Ryan’s rescue plan
By Boston Herald Editorial Staff
Months ago many in his party were clamoring for Rep. Paul Ryan (R-Wisc.) to jump into the presidential race. But he knew that the job he already had as chairman of the House Budget Committee was just as critical to the nation’s future.
This week he once again stepped into that deepening leadership gap in Washington, D.C., the one left wide open by a president who apparently wants to turn us into Greece. And in doing so Ryan proved he has the courage and the intellectual firepower to lead the Congress and the nation to a better place.
At the heart of the new Republican budget plan is an effort to simplify the tax code for individuals, reducing the current six income brackets to two (10 percent and 25 percent), lower the corporate tax rate to 25 percent (from 35 percent, the highest in the developed world) and close some loopholes — all aimed at growing the economy. No talk of class warfare here, just an effort to reduce the deficit with some sensible spending discipline.
And instead of growing the national debt as a share of gross domestic product (it currently consumes about 73 percent of the economy), gradually reducing that by about 15 percent over the next 10 years.
The Ryan plan also tackles that third rail of American politics — Medicare.
“Absent reform, government programs designed in the middle of the 20th century cannot fulfill their promises into the 21st century.

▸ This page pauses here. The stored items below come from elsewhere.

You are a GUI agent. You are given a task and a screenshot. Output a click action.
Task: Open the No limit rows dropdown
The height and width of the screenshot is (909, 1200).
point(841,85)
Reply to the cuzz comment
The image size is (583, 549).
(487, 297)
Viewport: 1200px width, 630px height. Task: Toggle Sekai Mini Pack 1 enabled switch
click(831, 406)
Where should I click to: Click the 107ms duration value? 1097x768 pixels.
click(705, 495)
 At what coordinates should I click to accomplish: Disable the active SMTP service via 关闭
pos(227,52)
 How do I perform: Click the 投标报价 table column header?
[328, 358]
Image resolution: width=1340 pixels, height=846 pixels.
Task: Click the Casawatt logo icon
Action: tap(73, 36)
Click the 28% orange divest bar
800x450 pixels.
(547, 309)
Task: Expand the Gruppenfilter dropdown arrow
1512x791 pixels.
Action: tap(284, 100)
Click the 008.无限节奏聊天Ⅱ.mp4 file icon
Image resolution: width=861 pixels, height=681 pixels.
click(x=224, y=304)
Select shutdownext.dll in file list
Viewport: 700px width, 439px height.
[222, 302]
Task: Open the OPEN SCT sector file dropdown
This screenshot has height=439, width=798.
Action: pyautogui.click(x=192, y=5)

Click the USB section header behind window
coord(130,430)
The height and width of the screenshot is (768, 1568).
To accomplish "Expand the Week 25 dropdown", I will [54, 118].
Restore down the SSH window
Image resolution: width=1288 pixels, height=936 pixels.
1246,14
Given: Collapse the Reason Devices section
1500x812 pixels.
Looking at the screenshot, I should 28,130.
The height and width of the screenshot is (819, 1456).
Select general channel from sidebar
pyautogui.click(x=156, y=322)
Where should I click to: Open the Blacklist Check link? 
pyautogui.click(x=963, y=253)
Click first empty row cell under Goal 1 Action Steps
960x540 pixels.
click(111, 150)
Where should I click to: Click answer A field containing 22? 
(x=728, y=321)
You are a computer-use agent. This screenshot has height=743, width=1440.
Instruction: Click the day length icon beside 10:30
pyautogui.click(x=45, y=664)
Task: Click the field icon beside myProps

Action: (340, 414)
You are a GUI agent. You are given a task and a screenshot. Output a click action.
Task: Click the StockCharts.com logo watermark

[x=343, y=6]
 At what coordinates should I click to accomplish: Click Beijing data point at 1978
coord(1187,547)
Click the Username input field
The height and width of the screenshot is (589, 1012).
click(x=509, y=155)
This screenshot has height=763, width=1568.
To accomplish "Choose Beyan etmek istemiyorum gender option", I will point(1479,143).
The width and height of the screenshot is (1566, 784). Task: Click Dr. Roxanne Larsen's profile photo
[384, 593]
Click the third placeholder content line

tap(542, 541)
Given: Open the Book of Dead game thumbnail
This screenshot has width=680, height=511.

It is a mathematical and demographic impossibility,” Ryan wrote in Tuesday’s Wall Street Journal.
Medicare does need to change, but a president running for re-election doesn’t have the courage to say so. The Ryan plan would impact only those age 55 and under now. It would raise the current age of eligibility from 65 to 67 and it would preserve a fee-for-service option to seniors a decade from now, but also provide a voucher-like program in which Washington subsidizes the purchase of private insurance.
While Democrats no doubt can’t wait to run yet another commercial of a Ryan look-alike throwing some senior citizen off a cliff, the truth is that the only way to save Medicare is to change it. But courage is at a premium on Capitol Hill this year and Ryan’s plan will likely languish. But that doesn’t mean it isn’t the right path.